[Saved data entries]
+++

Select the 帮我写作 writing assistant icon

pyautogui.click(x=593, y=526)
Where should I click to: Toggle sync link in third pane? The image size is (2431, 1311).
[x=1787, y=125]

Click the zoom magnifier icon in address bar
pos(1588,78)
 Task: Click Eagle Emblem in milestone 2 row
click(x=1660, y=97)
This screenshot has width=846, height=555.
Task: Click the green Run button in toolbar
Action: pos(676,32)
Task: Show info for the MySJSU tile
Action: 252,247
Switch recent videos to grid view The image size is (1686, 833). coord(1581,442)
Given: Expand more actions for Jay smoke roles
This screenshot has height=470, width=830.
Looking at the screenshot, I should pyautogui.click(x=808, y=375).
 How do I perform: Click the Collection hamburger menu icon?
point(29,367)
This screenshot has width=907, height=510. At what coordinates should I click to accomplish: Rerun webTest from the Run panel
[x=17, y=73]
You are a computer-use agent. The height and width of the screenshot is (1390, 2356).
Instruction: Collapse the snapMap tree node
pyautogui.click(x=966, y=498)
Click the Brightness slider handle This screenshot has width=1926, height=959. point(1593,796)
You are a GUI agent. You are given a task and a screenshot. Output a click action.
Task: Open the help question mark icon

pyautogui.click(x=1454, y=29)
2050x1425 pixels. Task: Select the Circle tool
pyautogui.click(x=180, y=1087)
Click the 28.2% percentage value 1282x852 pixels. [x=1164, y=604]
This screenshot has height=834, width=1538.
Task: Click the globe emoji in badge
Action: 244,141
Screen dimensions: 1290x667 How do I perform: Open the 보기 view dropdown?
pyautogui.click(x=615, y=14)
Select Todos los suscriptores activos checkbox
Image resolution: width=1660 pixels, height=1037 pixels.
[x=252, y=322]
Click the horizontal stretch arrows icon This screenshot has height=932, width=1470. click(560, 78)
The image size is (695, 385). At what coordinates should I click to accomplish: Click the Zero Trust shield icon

+++

**Task to complete**
Every line of the data should be copied exactly.

**Answer section**
Select the 帮我写作 writing assistant icon

pyautogui.click(x=593, y=526)
Where should I click to: Toggle sync link in third pane? The image size is (2431, 1311).
[x=1787, y=125]

Click the zoom magnifier icon in address bar
pos(1588,78)
 Task: Click Eagle Emblem in milestone 2 row
click(x=1660, y=97)
This screenshot has width=846, height=555.
Task: Click the green Run button in toolbar
Action: pos(676,32)
Task: Show info for the MySJSU tile
Action: 252,247
Switch recent videos to grid view The image size is (1686, 833). coord(1581,442)
Given: Expand more actions for Jay smoke roles
This screenshot has height=470, width=830.
Looking at the screenshot, I should pyautogui.click(x=808, y=375).
 How do I perform: Click the Collection hamburger menu icon?
point(29,367)
This screenshot has width=907, height=510. At what coordinates should I click to accomplish: Rerun webTest from the Run panel
[x=17, y=73]
You are a computer-use agent. The height and width of the screenshot is (1390, 2356).
Instruction: Collapse the snapMap tree node
pyautogui.click(x=966, y=498)
Click the Brightness slider handle This screenshot has width=1926, height=959. point(1593,796)
You are a GUI agent. You are given a task and a screenshot. Output a click action.
Task: Open the help question mark icon

pyautogui.click(x=1454, y=29)
2050x1425 pixels. Task: Select the Circle tool
pyautogui.click(x=180, y=1087)
Click the 28.2% percentage value 1282x852 pixels. [x=1164, y=604]
This screenshot has height=834, width=1538.
Task: Click the globe emoji in badge
Action: 244,141
Screen dimensions: 1290x667 How do I perform: Open the 보기 view dropdown?
pyautogui.click(x=615, y=14)
Select Todos los suscriptores activos checkbox
Image resolution: width=1660 pixels, height=1037 pixels.
[x=252, y=322]
Click the horizontal stretch arrows icon This screenshot has height=932, width=1470. click(560, 78)
The image size is (695, 385). At what coordinates should I click to accomplish: Click the Zero Trust shield icon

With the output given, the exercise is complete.